Lizard Acres was a former cattle ranch, subdivision, and train stop situated in Maricopa County, Arizona, near the present day town of Surprise. It has an estimated elevation of 1191 ft above sea level.

Lizard Acres (noted as Lizard on topographic maps) was a train stop just north of Surprise, Arizona. The stop is near current day Grand Avenue and Bell Road in Surprise, Arizona. The site also held a cattle farm.

== History ==
In the 1940s, ranchers from Holbrook, Arizona, R. S. Spurlock and J. C. Wetzler were looking for land for a proposed 1,900 acre site for a new ranch. Their search led them to land one mile east of where the intersection of Grand Avenue and Bell Road is today. Spurlock is rumored to have declared "Jumpin' Jehosophat, this country isn't fit for raising anything but lizards!" As a result, the ranch was nicknamed "Lizard Acres,” but officially was called Circle One Livestock Company.

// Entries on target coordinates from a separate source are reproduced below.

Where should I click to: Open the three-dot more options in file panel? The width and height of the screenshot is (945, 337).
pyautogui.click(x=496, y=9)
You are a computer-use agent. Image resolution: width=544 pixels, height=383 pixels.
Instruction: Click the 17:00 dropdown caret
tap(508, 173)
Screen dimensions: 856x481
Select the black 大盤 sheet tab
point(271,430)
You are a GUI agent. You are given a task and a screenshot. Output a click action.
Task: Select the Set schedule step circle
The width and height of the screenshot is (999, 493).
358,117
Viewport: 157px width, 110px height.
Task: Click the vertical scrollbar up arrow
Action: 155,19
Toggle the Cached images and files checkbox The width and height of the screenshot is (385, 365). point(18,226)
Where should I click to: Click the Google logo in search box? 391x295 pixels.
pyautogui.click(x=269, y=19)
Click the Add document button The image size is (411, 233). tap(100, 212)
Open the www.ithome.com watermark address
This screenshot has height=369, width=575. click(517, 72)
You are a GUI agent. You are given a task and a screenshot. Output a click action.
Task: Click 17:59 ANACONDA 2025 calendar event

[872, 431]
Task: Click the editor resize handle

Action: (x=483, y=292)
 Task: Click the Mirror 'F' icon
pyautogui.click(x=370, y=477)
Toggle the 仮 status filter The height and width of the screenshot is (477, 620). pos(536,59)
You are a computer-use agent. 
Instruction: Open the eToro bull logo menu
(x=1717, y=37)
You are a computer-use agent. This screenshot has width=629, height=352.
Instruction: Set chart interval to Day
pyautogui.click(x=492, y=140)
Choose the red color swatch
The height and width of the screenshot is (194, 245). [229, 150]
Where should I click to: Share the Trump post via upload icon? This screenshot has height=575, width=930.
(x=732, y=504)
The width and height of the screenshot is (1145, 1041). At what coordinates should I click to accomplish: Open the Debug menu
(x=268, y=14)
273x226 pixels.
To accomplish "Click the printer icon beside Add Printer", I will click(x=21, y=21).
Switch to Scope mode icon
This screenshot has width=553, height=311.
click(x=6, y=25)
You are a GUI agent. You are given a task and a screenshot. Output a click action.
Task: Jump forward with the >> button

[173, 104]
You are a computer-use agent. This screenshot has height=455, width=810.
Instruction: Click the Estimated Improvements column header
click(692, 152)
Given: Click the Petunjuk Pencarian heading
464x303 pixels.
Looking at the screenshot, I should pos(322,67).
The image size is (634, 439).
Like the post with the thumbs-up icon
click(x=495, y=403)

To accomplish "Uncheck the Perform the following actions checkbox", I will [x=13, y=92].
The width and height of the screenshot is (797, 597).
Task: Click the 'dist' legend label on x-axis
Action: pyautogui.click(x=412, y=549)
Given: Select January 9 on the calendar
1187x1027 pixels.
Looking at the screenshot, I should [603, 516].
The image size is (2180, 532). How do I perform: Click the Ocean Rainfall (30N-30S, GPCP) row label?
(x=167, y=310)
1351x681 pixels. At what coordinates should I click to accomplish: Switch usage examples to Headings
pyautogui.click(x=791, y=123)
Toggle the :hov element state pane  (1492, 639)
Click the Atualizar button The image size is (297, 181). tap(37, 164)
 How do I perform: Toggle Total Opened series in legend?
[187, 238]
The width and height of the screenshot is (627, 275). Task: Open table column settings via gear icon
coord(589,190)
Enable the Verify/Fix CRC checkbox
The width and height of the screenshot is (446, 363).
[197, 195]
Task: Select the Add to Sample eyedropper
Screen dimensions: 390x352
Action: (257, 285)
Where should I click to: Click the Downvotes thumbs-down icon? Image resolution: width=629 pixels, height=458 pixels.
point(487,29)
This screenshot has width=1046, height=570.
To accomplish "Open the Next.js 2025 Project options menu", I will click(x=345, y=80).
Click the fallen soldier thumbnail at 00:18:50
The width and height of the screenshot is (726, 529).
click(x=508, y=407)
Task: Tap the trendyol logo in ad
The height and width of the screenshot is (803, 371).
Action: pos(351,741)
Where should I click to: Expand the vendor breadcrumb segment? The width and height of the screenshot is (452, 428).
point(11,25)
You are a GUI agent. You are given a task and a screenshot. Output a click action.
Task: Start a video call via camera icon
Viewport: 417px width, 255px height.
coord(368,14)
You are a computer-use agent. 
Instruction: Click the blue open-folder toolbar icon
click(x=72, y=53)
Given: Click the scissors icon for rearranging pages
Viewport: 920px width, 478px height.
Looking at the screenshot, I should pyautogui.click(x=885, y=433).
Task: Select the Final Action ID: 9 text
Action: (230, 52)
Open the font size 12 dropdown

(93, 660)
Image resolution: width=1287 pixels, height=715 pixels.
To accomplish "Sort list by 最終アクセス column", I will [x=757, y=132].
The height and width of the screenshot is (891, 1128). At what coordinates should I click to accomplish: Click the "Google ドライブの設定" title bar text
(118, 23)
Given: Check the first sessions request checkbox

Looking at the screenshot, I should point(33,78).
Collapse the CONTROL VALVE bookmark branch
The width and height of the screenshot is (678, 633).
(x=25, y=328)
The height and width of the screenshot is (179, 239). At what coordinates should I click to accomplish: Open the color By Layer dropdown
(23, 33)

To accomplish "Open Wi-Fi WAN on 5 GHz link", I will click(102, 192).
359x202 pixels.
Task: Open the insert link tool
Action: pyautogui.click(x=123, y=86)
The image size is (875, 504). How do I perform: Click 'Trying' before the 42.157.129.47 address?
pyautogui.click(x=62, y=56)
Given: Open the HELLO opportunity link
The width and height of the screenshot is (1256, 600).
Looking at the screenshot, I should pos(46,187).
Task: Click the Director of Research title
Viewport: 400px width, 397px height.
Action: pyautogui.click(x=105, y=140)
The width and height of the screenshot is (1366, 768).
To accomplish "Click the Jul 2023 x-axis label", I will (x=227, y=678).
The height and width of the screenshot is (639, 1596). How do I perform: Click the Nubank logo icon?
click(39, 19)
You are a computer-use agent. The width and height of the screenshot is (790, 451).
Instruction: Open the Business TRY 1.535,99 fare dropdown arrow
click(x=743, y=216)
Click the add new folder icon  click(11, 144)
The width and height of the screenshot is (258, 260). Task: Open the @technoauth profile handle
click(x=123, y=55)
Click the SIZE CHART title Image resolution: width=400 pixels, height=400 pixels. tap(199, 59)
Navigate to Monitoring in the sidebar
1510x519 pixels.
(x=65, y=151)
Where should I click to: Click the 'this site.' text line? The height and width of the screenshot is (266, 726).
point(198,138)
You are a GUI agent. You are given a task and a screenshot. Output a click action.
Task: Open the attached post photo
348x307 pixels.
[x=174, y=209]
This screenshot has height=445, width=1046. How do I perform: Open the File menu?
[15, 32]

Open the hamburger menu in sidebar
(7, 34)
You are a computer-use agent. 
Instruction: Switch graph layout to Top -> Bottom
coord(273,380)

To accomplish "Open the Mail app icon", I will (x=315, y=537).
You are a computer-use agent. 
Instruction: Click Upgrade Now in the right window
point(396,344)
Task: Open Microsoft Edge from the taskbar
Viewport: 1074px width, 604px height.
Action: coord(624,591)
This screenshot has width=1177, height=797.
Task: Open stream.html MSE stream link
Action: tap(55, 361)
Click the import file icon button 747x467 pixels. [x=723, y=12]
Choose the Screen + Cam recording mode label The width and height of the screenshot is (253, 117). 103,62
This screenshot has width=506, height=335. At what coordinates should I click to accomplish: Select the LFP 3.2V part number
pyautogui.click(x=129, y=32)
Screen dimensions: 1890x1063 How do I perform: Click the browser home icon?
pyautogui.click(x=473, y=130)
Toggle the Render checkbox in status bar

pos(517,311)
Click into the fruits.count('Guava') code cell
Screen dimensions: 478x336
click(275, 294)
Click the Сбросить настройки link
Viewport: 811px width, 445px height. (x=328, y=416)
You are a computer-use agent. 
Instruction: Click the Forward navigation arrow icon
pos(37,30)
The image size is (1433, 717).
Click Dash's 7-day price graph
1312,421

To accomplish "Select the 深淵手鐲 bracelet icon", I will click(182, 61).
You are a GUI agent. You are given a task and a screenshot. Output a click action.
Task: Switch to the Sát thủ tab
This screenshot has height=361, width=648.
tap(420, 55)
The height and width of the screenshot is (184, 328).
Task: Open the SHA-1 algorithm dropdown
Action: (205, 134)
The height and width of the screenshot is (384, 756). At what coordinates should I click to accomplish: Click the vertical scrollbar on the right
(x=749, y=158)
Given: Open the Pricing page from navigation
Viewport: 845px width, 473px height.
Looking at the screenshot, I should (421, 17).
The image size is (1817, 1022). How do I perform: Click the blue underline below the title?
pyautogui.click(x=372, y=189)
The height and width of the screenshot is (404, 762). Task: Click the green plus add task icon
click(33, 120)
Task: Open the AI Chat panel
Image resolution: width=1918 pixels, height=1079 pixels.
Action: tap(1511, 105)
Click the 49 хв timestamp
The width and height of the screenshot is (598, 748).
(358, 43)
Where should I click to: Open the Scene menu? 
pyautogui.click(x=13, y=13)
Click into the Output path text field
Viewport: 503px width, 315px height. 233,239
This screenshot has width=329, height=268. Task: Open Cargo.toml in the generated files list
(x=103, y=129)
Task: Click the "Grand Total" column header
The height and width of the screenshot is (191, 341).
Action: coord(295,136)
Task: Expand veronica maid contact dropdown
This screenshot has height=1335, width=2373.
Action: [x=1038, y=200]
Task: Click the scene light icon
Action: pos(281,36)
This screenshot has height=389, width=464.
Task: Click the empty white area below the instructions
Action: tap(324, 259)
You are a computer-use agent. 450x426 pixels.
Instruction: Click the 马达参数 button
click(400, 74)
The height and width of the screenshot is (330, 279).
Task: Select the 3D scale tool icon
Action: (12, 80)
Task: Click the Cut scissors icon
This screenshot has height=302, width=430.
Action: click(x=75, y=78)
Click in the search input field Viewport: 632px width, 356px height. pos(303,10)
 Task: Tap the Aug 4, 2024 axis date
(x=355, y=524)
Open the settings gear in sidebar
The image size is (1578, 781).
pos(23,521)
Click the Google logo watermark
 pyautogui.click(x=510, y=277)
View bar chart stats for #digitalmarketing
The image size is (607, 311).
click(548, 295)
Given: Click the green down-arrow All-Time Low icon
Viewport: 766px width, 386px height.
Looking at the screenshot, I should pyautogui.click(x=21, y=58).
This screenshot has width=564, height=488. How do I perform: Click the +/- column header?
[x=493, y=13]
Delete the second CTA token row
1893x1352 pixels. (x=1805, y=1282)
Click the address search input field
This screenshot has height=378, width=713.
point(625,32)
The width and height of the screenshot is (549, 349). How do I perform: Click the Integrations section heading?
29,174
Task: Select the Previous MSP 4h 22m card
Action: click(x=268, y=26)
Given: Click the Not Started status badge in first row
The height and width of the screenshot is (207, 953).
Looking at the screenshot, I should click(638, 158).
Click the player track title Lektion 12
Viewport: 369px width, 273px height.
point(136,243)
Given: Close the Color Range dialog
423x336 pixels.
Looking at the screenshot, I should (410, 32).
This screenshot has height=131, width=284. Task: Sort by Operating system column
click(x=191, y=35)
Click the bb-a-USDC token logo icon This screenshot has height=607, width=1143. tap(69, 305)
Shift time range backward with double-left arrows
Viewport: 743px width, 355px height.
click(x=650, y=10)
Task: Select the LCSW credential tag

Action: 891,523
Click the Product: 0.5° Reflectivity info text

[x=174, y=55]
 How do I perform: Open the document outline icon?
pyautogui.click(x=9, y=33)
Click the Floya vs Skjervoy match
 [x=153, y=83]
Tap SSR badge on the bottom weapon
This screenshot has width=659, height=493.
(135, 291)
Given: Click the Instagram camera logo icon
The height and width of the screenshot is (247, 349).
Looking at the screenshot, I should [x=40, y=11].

In the early 1960s, the ranch held 13,000 cattle. The Circle One Livestock Company ranch was one of the leading cattle operations in the southwest. In Surprise’s early years, the ranch loaned equipment and workers to assist in the town’s creation and maintenance of its roads. Throughout the 1960s and into the early 1970s, the ranch began selling parts of its land to Del E. Webb to build Sun City West, Arizona, a retirement community.

== Legacy ==
Although the ranch known as “Lizard Acres” is gone, a sign bearing the name remains along the BNSF (former Santa Fe) railroad tracks that run adjacent to Grand Avenue, 1/2 mile north of Bell Road.

A pub in Sun City West also bears the name, paying homage to the cattle ranch that stood on the land it now calls home.

An art installation in Scottsdale, Arizona is named after the former ranch as well. Designed by artist Joe Tyler, who remembers the ranch from his childhood, it features many steel animals and plants.